%%
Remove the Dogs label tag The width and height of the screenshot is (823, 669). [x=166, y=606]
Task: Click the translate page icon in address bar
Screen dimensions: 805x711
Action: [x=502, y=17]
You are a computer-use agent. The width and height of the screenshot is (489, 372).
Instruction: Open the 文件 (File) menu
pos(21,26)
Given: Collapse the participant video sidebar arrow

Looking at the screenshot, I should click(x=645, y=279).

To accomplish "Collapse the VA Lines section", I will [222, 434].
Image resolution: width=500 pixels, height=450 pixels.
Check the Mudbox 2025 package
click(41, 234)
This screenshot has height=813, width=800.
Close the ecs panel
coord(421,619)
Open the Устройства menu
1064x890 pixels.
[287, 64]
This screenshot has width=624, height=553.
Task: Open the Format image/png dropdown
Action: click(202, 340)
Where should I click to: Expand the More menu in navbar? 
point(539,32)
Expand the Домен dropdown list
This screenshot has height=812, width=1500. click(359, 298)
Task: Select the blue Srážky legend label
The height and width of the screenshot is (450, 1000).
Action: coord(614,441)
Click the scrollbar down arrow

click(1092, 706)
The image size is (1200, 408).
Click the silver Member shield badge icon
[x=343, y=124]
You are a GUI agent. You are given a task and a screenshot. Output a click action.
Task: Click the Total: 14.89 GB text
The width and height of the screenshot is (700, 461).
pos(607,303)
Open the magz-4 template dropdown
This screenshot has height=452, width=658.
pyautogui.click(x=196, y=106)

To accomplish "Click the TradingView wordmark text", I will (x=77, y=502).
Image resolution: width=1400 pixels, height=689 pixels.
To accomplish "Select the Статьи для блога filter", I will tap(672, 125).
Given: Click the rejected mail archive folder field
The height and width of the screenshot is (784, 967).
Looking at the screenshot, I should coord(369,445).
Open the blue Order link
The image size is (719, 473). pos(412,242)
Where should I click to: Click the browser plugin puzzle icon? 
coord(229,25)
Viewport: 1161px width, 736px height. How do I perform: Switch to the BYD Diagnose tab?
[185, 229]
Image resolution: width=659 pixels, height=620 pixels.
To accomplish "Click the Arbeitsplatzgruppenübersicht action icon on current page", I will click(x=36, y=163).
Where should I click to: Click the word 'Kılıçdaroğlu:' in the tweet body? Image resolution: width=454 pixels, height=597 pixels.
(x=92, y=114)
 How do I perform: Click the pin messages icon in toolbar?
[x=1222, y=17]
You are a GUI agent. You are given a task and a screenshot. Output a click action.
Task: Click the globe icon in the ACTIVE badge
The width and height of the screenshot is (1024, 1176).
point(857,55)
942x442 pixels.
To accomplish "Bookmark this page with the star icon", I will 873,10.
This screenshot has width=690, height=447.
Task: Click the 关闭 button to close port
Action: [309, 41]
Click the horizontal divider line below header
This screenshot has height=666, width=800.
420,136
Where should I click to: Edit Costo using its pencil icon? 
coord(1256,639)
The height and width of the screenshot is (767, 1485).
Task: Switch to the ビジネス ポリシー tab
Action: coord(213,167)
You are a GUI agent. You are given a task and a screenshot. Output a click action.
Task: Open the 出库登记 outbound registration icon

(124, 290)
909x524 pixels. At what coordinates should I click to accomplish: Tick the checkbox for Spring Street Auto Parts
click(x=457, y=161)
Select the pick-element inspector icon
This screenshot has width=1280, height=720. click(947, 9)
%%
EXERCISE>
Exactly how many lines in the listing above hold the string "text"? State the number by itself.

EXPECTED OUTPUT>
2